## Activity list
- A) In the article on Florida's medical marijuana petition, by when must United for Care collect the required valid signatures?
- B) Please reproduce the article on Florida's medical marijuana petition starting with "The Florida Supreme has" and going on through "supporters by February.".
- C) Carry on the article on Florida's medical marijuana petition from the point where it stops.

## Excerpt provided
+++

The Florida Supreme has made a final approval on the 2016 version of United for Care's medical marijuana petition. This means that getting legalized medical weed on next November's ballot is nearly a done deal. Bottom line, the measure will be on the 2016 ballot, as long as United for Care gets the required valid signatures from supporters by February.
Back in July, United for Care shipped more than 100,000 petitions to Florida Supervisors of Elections offices for Supreme Court review. The petitions needed to be verified by Supervisor of Elections so that the Supreme Court could then schedule a review so the initiative can start to make its way to the ballot.
The Supreme Court had scheduled oral arguments over the group's proposed constitutional amendment to legalize medical marijuana for earlier this month, but eventually canceled those proceedings after Attorney General Pam Bondi announced that her office would not be challenging the measure. Even still, the Court needed to approve the ballot’s wording before the measure could proceed, and now it has, as United for Care puts it, "put it's stamp of approval" on the petition.
"The unanimous decision by the Florida Supreme Court to approve the new medical marijuana constitutional amendment is a huge victory for hundreds of thousands of sick and suffering Floridians who could benefit from the passage of such a law," United for Care campaign manager Ben Pollara tells New Times via email. "While we still must collect the required number of petitions before officially being placed on the 2016 ballot, we are confident that we will and that Florida voters will approve this amendment in the general election."

+++

## Information given

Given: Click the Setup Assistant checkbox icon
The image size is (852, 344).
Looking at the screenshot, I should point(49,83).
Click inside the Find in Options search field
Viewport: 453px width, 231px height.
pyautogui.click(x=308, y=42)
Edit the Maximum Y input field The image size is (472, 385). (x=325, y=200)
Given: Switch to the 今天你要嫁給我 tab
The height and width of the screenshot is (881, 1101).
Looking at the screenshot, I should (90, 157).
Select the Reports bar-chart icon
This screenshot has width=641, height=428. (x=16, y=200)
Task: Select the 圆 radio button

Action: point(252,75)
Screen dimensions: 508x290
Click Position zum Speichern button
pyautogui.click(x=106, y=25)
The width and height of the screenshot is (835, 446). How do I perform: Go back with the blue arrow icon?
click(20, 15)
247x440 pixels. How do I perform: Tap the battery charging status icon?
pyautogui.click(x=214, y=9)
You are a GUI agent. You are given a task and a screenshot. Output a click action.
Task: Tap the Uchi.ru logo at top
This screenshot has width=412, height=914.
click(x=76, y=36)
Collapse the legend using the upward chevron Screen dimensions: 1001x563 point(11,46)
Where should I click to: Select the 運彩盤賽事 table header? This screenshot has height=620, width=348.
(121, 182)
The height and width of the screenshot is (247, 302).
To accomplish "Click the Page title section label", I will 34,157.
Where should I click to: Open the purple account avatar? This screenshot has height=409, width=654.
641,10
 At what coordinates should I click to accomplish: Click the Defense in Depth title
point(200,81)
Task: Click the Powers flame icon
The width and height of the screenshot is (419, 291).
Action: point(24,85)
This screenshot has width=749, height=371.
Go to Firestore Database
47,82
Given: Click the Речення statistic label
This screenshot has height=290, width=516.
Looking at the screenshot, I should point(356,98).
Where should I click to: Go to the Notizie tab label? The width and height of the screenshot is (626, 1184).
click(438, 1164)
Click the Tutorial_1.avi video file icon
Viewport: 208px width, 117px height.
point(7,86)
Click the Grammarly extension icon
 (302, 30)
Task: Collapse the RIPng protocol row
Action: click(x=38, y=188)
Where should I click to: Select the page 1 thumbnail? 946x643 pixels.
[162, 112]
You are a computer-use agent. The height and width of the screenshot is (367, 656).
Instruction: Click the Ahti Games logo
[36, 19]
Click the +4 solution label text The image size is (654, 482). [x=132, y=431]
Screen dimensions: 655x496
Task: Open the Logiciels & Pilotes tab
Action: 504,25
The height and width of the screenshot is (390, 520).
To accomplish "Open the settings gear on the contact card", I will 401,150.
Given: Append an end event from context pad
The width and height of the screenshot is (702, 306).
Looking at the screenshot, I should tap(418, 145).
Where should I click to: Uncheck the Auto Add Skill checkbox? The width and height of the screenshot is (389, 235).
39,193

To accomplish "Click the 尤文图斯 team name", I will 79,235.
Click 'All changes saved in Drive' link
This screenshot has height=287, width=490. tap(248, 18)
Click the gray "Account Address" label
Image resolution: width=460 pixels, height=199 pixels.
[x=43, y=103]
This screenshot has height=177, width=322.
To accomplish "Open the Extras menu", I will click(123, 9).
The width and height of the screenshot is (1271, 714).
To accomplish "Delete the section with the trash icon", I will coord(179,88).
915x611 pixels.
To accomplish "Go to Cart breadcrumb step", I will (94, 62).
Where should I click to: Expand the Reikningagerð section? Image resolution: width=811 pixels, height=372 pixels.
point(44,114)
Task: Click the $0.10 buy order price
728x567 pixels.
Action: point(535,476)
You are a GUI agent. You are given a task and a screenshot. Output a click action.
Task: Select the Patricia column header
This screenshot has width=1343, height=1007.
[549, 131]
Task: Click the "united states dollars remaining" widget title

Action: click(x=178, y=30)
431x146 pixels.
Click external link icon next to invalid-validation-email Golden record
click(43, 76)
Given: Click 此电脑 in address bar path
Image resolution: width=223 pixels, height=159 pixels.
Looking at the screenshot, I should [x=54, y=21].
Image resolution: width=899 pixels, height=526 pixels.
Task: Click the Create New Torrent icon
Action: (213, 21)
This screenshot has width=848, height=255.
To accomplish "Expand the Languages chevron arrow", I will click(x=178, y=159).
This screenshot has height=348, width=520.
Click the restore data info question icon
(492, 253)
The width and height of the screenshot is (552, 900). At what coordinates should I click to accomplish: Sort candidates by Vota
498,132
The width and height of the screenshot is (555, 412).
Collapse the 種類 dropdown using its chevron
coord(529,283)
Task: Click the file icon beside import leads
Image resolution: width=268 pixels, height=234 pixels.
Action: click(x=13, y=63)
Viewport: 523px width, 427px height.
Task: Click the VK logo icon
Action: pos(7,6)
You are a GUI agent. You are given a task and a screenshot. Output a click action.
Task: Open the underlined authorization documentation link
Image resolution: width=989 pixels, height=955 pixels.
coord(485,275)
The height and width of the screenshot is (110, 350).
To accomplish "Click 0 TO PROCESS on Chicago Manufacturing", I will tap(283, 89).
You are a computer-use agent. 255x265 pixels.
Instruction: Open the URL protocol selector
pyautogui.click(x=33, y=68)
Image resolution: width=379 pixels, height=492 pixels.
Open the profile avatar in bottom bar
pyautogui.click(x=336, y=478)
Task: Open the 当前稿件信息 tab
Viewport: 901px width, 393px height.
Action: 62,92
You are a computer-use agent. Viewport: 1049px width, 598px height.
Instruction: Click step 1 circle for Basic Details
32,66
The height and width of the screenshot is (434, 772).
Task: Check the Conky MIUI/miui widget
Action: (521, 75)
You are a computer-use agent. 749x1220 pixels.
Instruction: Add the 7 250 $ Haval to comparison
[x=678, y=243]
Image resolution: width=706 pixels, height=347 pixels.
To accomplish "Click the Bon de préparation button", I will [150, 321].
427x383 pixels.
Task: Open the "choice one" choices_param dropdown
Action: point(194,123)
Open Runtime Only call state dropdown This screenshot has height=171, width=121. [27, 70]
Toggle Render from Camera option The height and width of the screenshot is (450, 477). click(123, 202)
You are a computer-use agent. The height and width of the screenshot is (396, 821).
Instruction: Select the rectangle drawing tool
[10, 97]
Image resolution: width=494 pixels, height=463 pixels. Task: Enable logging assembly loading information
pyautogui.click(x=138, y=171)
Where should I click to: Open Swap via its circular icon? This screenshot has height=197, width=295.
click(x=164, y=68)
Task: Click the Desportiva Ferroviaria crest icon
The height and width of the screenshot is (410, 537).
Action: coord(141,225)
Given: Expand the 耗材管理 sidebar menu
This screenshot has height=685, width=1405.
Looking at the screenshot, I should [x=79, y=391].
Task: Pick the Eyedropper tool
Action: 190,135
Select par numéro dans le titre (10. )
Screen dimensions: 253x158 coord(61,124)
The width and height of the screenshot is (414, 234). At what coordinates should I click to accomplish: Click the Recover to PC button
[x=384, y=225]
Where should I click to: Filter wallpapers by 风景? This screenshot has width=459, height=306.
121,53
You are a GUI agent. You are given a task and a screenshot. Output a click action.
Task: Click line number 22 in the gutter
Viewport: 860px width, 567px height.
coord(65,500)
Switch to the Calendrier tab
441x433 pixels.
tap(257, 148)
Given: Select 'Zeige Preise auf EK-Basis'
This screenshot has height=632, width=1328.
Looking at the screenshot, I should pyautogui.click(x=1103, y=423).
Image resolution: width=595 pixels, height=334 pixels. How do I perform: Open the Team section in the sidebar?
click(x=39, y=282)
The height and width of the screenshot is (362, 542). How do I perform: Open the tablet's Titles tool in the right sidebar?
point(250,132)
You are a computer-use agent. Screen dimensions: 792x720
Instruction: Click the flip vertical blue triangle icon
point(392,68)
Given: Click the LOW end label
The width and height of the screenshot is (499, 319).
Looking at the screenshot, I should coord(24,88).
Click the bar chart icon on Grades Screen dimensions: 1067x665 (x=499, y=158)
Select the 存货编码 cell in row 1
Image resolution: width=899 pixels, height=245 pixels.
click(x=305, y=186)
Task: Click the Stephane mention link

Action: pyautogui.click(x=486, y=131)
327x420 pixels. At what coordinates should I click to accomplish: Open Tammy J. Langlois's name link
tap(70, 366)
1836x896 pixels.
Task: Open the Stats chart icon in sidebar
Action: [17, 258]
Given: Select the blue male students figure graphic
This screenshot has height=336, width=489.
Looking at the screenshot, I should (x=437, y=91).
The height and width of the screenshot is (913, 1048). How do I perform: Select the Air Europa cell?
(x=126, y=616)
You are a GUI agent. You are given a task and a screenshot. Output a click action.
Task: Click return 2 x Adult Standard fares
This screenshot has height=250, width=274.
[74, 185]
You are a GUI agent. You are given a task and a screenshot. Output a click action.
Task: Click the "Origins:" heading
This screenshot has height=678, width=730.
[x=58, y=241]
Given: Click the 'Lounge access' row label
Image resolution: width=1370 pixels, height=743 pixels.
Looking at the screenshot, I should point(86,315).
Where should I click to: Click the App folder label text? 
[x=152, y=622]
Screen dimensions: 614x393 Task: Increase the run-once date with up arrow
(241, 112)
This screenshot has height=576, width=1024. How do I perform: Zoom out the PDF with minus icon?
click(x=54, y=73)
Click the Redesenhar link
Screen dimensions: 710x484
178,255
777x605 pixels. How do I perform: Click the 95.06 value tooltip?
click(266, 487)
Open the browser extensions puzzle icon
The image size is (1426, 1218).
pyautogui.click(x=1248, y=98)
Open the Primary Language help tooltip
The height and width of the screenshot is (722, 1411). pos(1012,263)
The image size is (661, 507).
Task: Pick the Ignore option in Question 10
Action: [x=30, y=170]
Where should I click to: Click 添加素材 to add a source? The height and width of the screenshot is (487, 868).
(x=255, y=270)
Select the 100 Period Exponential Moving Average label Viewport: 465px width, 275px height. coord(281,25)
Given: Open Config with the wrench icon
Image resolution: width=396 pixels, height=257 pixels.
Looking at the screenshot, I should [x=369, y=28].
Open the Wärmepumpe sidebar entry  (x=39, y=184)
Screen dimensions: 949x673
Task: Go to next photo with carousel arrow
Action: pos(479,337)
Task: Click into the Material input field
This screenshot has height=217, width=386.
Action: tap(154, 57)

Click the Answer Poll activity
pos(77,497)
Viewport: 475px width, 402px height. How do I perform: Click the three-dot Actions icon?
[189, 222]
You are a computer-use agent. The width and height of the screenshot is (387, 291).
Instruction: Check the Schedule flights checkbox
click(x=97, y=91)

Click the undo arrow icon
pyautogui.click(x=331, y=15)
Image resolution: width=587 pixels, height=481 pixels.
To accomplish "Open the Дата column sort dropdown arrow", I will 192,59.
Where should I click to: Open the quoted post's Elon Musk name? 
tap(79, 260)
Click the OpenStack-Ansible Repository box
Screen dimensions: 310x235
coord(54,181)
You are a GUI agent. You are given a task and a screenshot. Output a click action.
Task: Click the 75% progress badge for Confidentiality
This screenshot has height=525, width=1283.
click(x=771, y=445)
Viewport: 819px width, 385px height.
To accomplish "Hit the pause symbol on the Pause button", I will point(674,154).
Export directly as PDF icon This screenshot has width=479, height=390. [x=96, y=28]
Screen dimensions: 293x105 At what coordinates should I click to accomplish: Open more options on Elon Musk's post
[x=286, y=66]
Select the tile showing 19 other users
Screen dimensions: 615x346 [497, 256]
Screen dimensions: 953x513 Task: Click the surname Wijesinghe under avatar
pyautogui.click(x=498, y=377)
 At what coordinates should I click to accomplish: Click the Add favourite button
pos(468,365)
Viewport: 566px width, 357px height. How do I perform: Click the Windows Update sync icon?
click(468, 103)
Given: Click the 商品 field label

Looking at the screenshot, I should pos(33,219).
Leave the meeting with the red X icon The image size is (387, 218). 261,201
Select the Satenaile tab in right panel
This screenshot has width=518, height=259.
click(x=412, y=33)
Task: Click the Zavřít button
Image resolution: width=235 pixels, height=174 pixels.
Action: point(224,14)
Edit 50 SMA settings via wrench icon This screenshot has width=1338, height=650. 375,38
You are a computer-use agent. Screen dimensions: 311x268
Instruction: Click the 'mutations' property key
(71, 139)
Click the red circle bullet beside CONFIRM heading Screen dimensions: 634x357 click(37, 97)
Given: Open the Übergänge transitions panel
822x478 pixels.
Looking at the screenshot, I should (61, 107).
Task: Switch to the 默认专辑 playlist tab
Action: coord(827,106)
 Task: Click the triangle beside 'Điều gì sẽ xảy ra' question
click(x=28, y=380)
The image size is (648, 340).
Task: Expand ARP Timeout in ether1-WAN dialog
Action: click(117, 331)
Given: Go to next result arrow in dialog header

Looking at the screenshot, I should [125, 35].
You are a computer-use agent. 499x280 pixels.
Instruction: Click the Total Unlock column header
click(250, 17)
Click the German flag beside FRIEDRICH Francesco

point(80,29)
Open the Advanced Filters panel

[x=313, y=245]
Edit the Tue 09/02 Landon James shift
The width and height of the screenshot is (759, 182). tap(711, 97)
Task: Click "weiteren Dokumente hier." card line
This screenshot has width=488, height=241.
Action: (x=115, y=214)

+++

## Task-by-task outputs
- A) By February.

- B)
The Florida Supreme has made a final approval on the 2016 version of United for Care's medical marijuana petition. This means that getting legalized medical weed on next November's ballot is nearly a done deal. Bottom line, the measure will be on the 2016 ballot, as long as United for Care gets the required valid signatures from supporters by February.

- C)
In 2014, the Florida Supreme Court voted 4-3 for United for Care to get the medical marijuana initiative on the ballot. But during the November elections of that year, the initiative fell two percentage points short of passing. This time around, United for Care is looking to get back on the ballot as "Amendment 1," which Floridians will be able to vote for in November 2016.
"We feel strongly that well over the required 60 percent of Floridians will vote 'yes' for a comprehensive and compassionate medical marijuana law," Pollara says.
United for Care, which has been powered by a grassroots operation and funded mostly by Orlando-based attorney John Morgan — who put in $2.8 million of his own money to help the cause — has been calling on medical marijuana advocates to sign the petition and spread the word.
Back in May, Morgan raised the stakes and promised to match every dollar donated to United for Care to get the medical marijuana initiative back on the ballot in 2016. In June, Morgan came through with that promise and wrote the group a $150,000 check.
"This is a huge victory for Florida," Morgan said in a statement Thursday. "We will win next November. Compassion is coming!"
What this means now is that United for Care must secure 683,149 validated petitions. As of this report, the group has collected over 400,000 validated petitions. The deadline is February 1.